Hi,
I'm trying to run the WSJ example scripts for nnet2 and everything runs fine until it gets to steps/nnet2/train_multisplice_accel2.sh.
It gets as far as Training neural net (pass 0) and never gets any further.
Looking at the logs I can see:
WARNING (nnet-train-simple:SelectGpuId():cu-device.cc:137) Will try again to get a GPU after 20 seconds.
Wed Mar 1 15:31:39 2017
+-----------------------------------------------------------------------------+
| NVIDIA-SMI 367.57 Driver Version: 367.57 |
|-------------------------------+----------------------+----------------------+
| GPU Name Persistence-M| Bus-Id Disp.A | Volatile Uncorr. ECC |
| Fan Temp Perf Pwr:Usage/Cap| Memory-Usage | GPU-Util Compute M. |
|===============================+======================+======================|
| 0 GeForce GTX 1080 Off | 0000:02:00.0 On | N/A |
| 27% 39C P8 9W / 180W | 562MiB / 8104MiB | 0% E. Process |
+-------------------------------+----------------------+----------------------+
+-----------------------------------------------------------------------------+
| Processes: GPU Memory |
| GPU PID Type Process name Usage |
|=============================================================================|
| 0 1203 G /usr/lib/xorg/Xorg 311MiB |
| 0 1396 C nnet-train-simple 139MiB |
| 0 4417 G compiz 108MiB |
+-----------------------------------------------------------------------------+
LOG (nnet-train-simple:SelectGpuId():cu-device.cc:146) num-gpus=1. Device 0: all CUDA-capable devices are busy or unavailable.

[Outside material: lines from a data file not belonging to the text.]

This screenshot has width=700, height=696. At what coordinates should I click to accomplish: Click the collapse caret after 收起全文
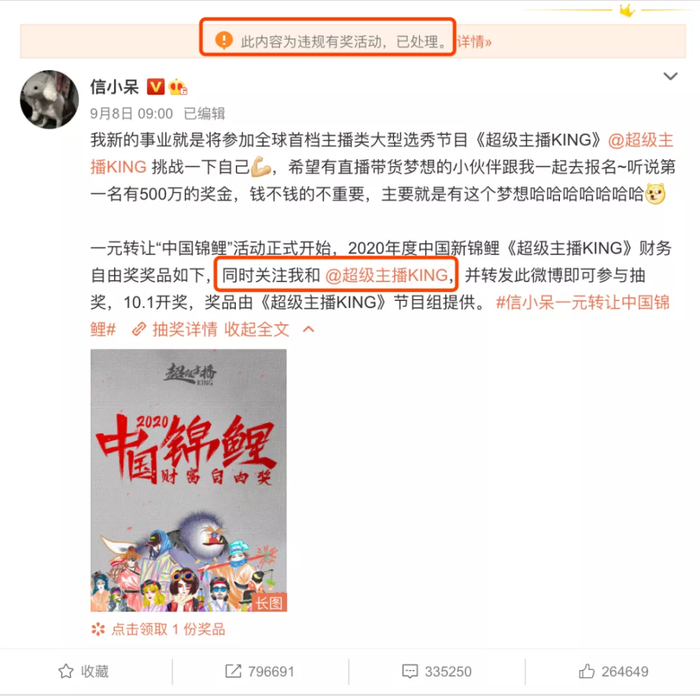coord(308,329)
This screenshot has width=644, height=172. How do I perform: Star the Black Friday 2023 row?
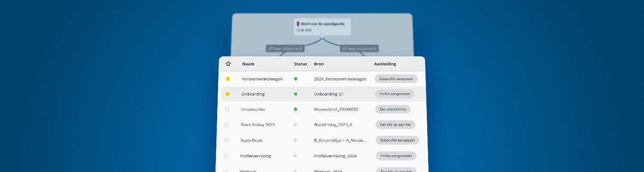pyautogui.click(x=227, y=125)
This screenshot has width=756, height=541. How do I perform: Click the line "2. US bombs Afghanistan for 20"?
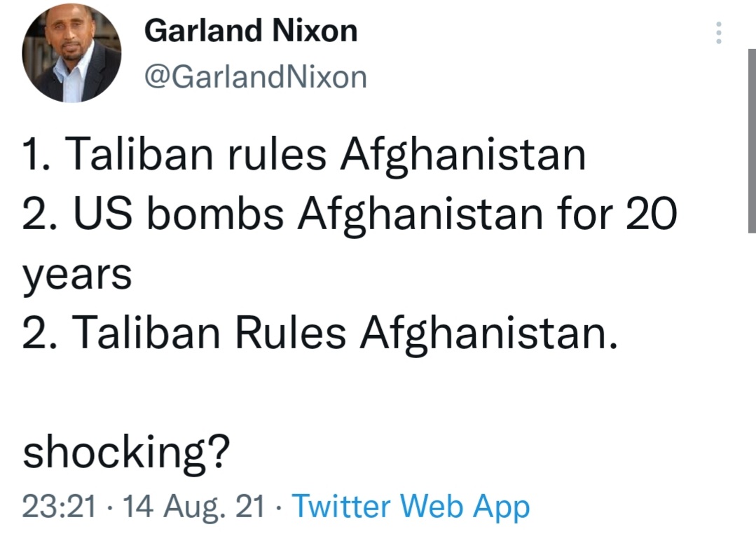tap(350, 214)
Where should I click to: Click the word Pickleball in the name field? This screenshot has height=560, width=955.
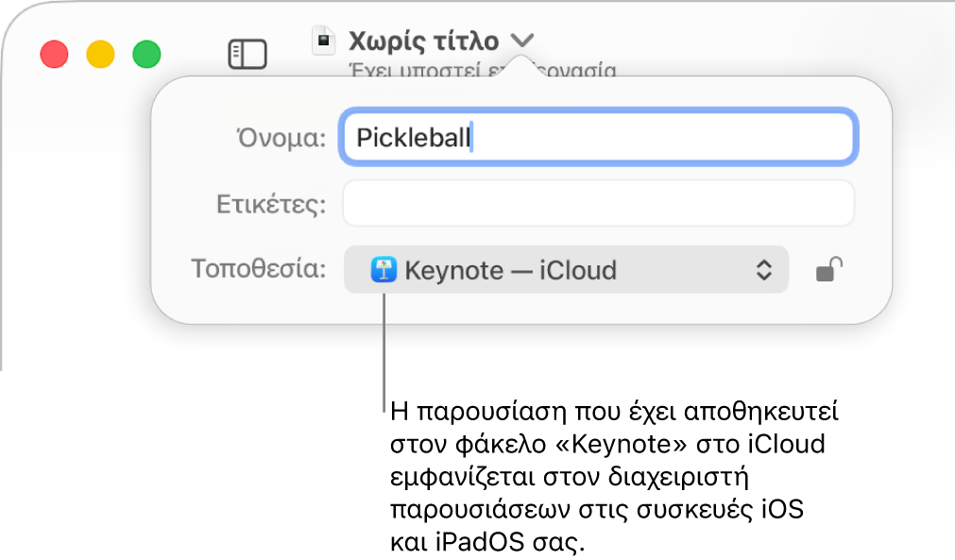[413, 138]
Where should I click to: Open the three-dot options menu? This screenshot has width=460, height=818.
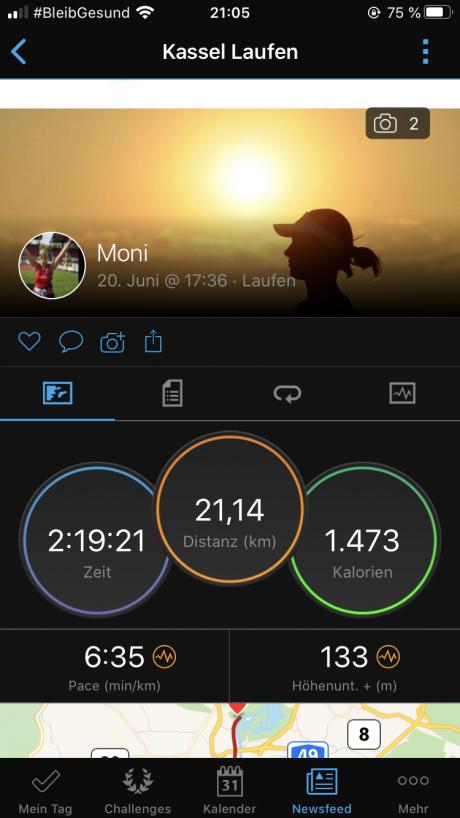point(426,52)
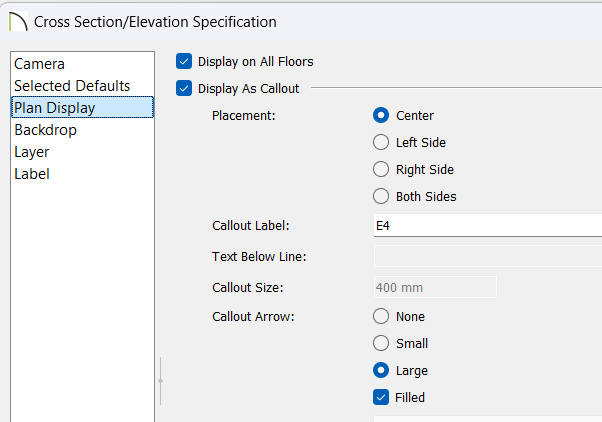Choose Right Side placement
The width and height of the screenshot is (602, 422).
tap(381, 169)
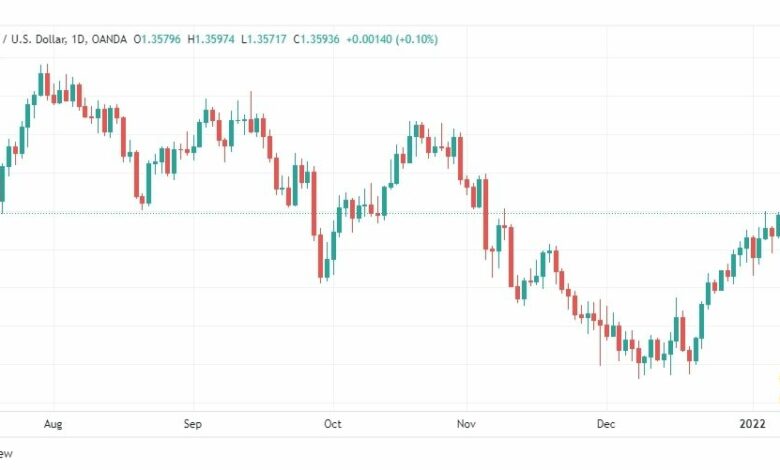Screen dimensions: 780x470
Task: Select the highest green candle before August
Action: [41, 81]
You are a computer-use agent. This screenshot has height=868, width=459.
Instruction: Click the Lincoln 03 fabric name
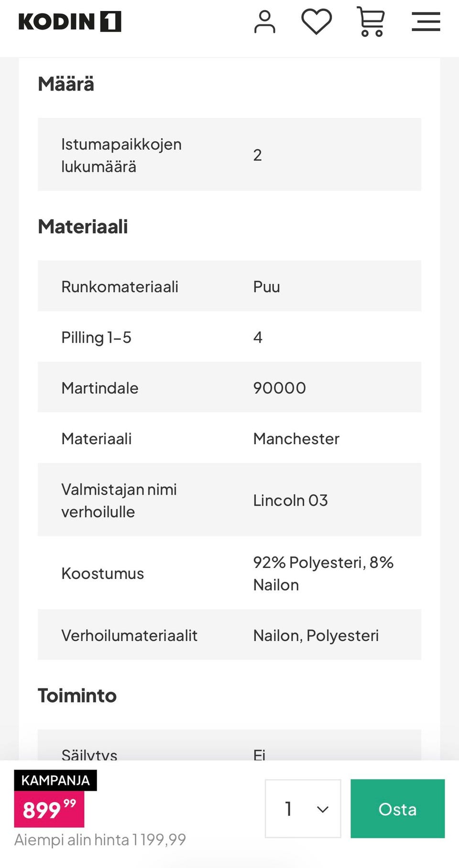click(290, 501)
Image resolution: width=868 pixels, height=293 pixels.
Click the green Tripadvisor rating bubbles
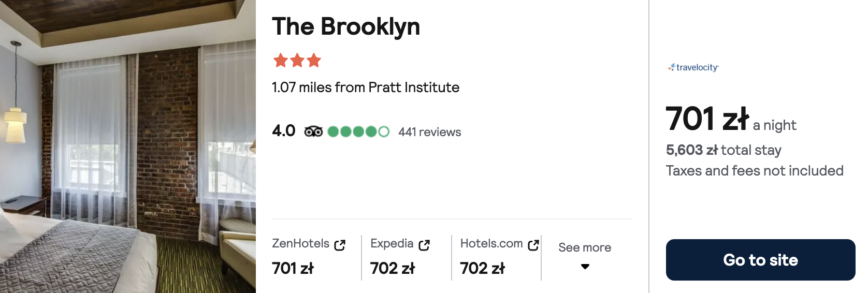point(358,131)
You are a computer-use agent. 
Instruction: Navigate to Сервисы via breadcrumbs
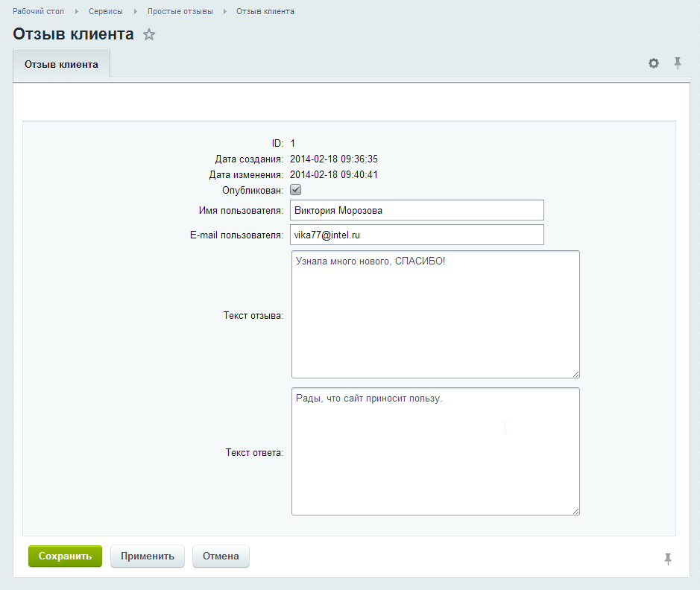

ERROR (nnet-train-simple:SelectGpuId():cu-device.cc:147) Failed to create CUDA context, no more unused GPUs?
[ Stack-Trace: ]
nnet-train-simple() [0x9b7620]
kaldi::MessageLogger::HandleMessage(kaldi::LogMessageEnvelope const&, char const*)
kaldi::MessageLogger::~MessageLogger()
kaldi::CuDevice::SelectGpuId(std::__cxx11::basic_string<char, std::char_traits<char>, std::allocator<char> >)
main
__libc_start_main
_start
and when I qstat the job I see:
Scheduling info: (-l arch=*64*,gpu=1) cannot run at host "<hostName>" because it offers only hc:gpu=0.000000
Using qconf I can see that gpu and mem_free are both set as per the instructions found here:
http://kaldi-asr.org/doc/queue.htmlI ran the tests in cudamatrix and the all report back as "SUCCESS".
I've tried changing the compute value in
kaldi.mk and recompiling but this did not seem to make any difference.
I also tried running sudo chmod a+rwx /dev/nvidia* but I still see the same problems in the logs.
How can I solve this problem?